The kingdom of God promises a stunning reversal of the curse, where the forces of darkness will be vanquished and peace, righteousness, justice will reign supreme, with the Son of David on the throne of Israel. Jesus of Nazareth preached that He was that King (Mk 14:53-64), and that repentance and faith in Him would bring spiritual life to their dead souls, change their hearts and implant God’s Spirit within them. His miracles gave a foretaste of glory divine; the dead are raised, the lame walk, and the blind see.

The Kingdom of God had indeed come, and for a few brief years the curses of sin and death were rolled back here and there in the highways and hedges of Judea, Samaria and Galilee. Jesus appointed His messengers to go forth, gave them the power to perform the same miracles, and to proclaim the same message. He preached Himself; David’s Lord, the One who sits at the Father’s side awaiting His time to rule, who all the kings of the earth must submit to (Ps 110).

By His own granting of power and authority to the apostles, by the very content of their proclamation and the Kingdom and the Messiah their miracles pointed to, those apostles testified that Jesus Christ “is Lord of all” (Acts 10:36).

Holy Father, Holy Son,

Holy Spirit, three we name You,

though in essence only one;

undivided God, we claim You,

and, adoring, bend the knee

while we own the mystery8


1 “Jesus authorized the disciples to be his delegates with respect to both word and power. Their message and deeds were to be an extension of his own,” (William L. Lane, The Gospel of Mark, in NICNT [Grand Rapids, MI: Eerdmans, 1974], 206). See also Lane (Mark, 209 - 210).  

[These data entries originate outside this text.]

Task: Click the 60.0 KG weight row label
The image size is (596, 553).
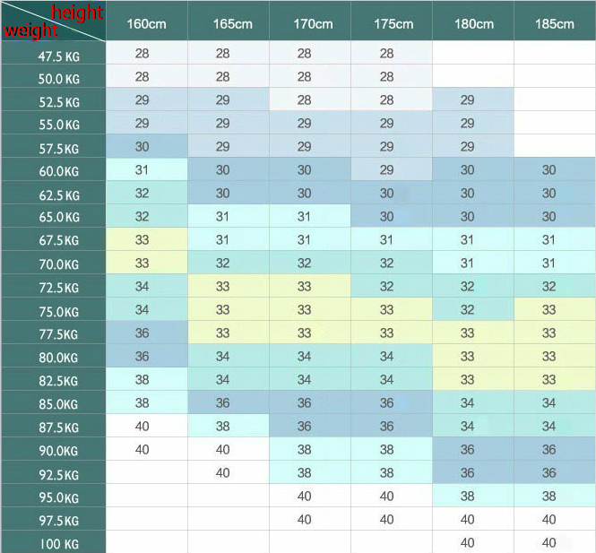Action: point(59,171)
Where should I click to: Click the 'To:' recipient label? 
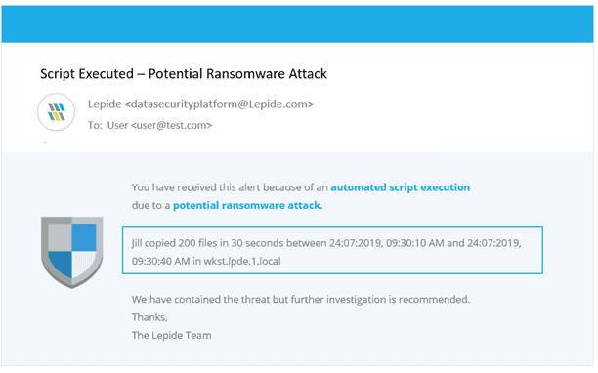(95, 125)

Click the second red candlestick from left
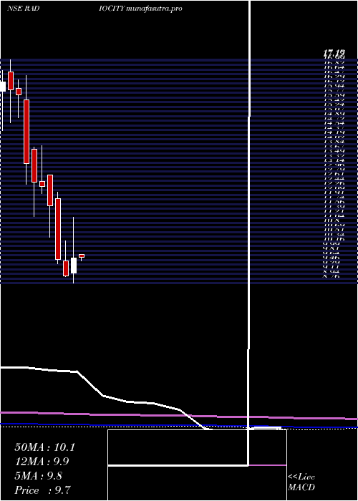(19, 92)
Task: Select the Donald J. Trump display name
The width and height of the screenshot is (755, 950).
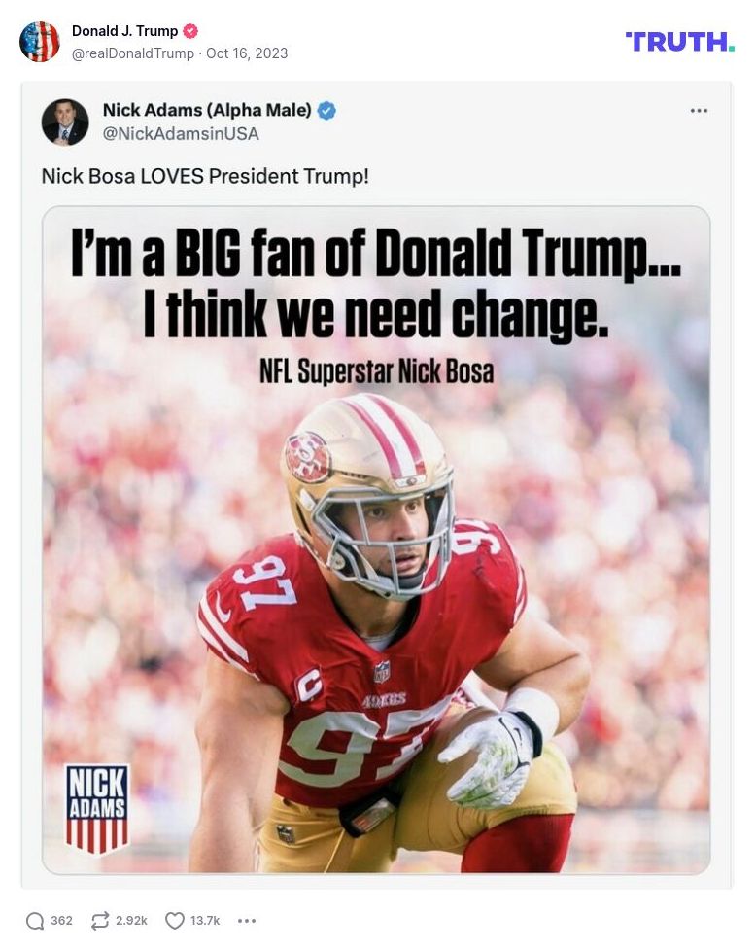Action: (124, 30)
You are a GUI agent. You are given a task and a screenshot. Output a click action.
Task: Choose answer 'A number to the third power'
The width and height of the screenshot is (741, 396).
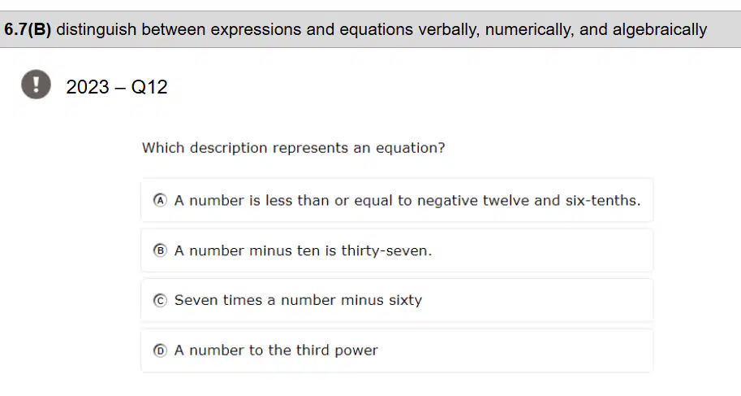tap(397, 350)
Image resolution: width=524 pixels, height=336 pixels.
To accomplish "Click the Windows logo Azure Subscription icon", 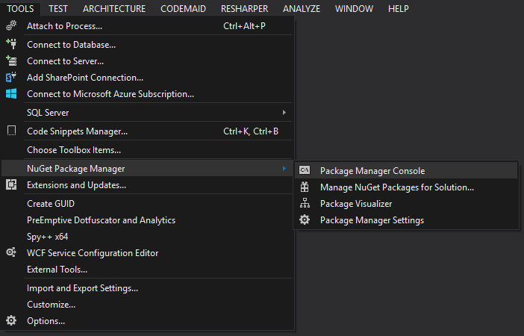I will point(11,93).
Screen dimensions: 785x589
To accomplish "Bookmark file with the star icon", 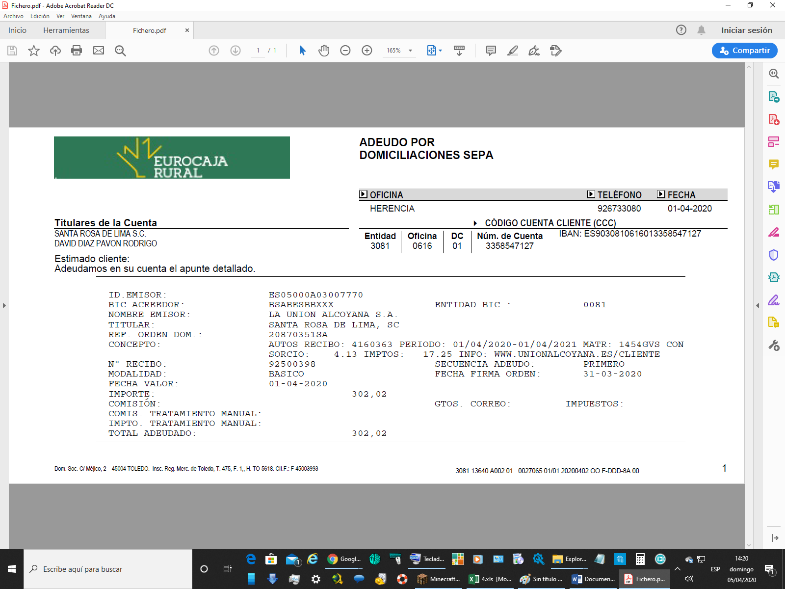I will tap(33, 51).
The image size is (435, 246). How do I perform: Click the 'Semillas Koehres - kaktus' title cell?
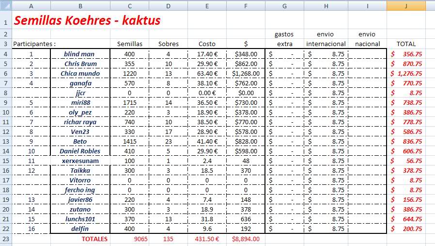[x=87, y=21]
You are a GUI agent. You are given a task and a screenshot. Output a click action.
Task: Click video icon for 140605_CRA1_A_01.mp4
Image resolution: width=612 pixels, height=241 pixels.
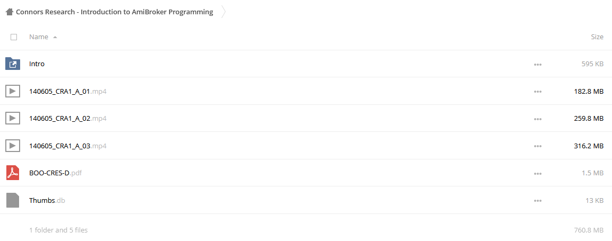13,91
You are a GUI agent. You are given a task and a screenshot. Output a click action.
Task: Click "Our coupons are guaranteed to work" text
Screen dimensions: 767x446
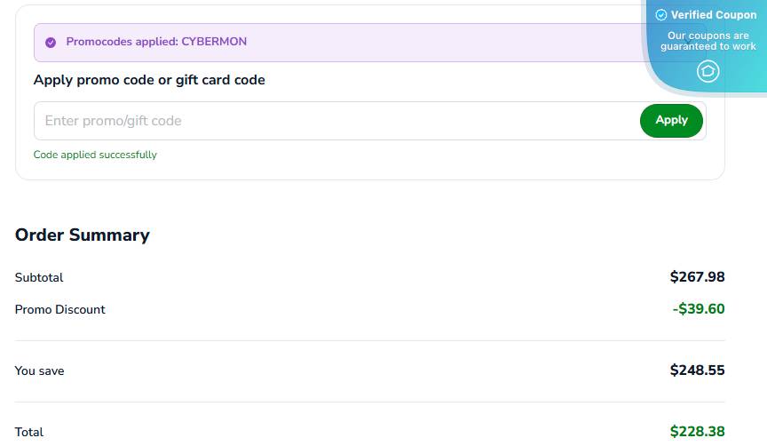pyautogui.click(x=708, y=41)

2 “Jesus appointed them ‘to preach and with authority to cast out demons,’ (3:14– 15), but this is the first time we see them actually doing this,” (Mark Strauss, Mark, in ZECNT [Grand Rapids, MI: Zondervan, 2014], 250).  

3 “The control of demons is central to the ministry of Jesus, as it is presented by Mark, and it is not surprising to find Jesus entrusting this task to the Twelve as an essential part of their mission. The fact that he is able to pass on this power emphasizes his own authority—a theme which is of vital importance for Mark,” (Morna D. Hooker, The Gospel according to Saint Mark, in BNTC [London: Continuum, 1991], 156).

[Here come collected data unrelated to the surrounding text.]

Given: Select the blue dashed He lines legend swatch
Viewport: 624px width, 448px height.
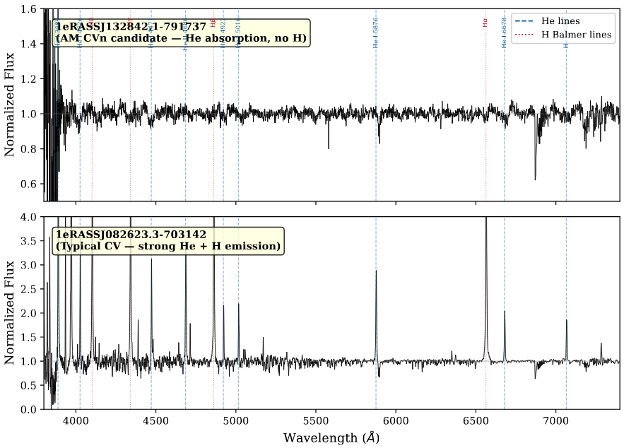Looking at the screenshot, I should (x=526, y=21).
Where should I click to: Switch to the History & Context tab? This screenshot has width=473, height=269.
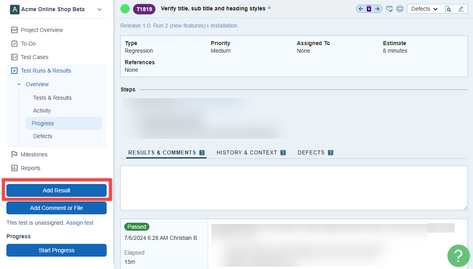click(x=247, y=152)
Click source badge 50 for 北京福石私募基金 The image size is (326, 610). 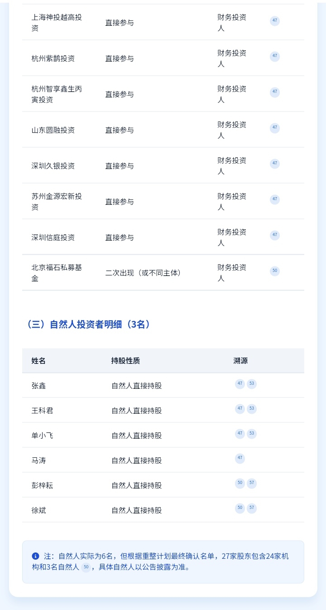275,271
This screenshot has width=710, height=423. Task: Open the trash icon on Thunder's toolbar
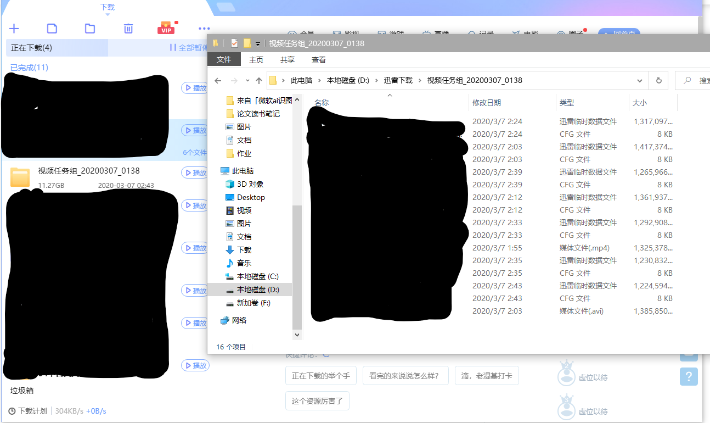[x=128, y=29]
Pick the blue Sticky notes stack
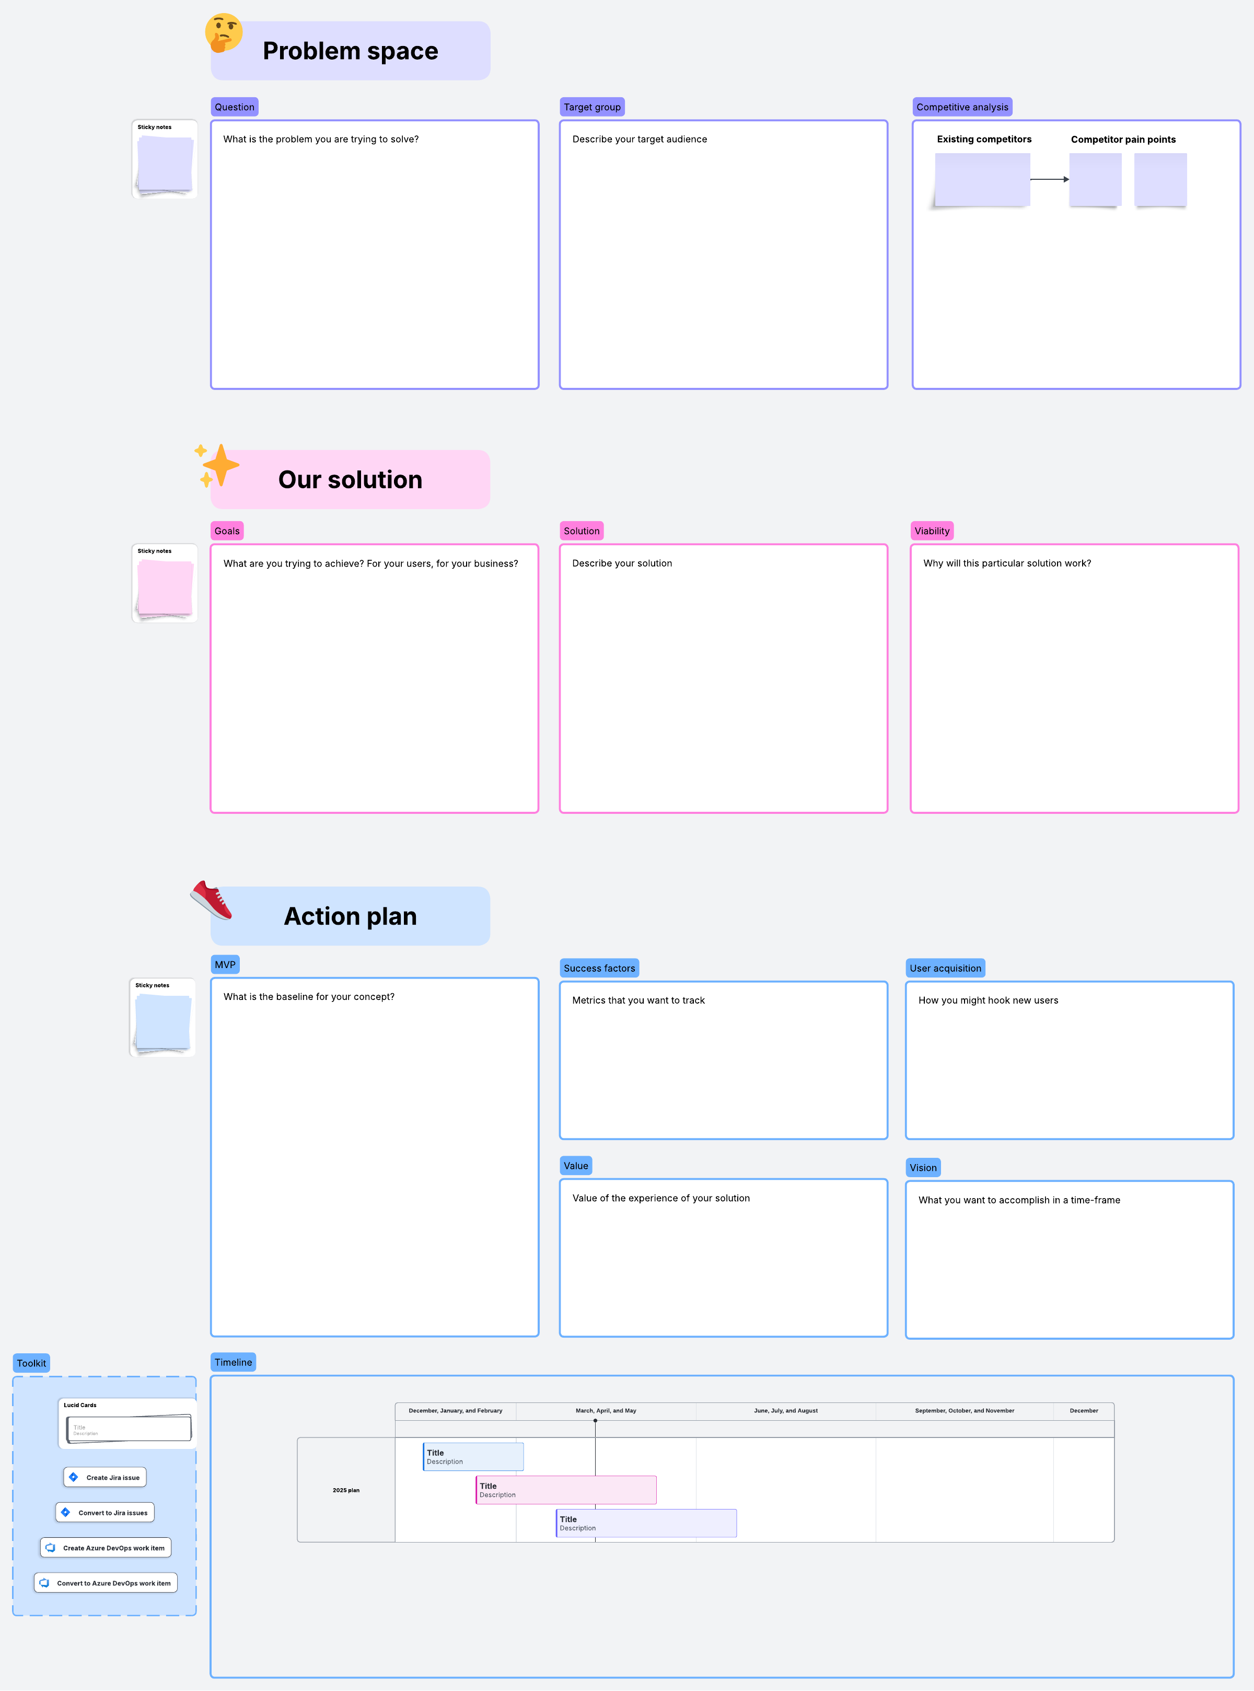The height and width of the screenshot is (1691, 1254). coord(162,1017)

4 Ezra Gould, A Critical and Exegetical Commentary on the Gospel According to Saint Mark, in ICC (Edinburgh, UK: T&T Clark, 1896), 106.  

5 “Should they wipe the dust from their feet and break communication with a village they consign it to judgment. This provision indicates that the coming of the disciples, like that of Jesus himself, had the character of sifting and gathering the true people of God,” (Lane, Mark, 209).  

6 “Jesus’ words read ominously, coming so soon after the story of his own rejection in his home town,” (Hooker, Mark, 157).

7 John Calvin and William Pringle, Commentary on a Harmony of the Evangelists Matthew, Mark, and Luke, vol. 1 (Bellingham, WA: Logos Bible Software, 2010), 447.

8 From the hymn “Holy God, We Praise Thy Name.”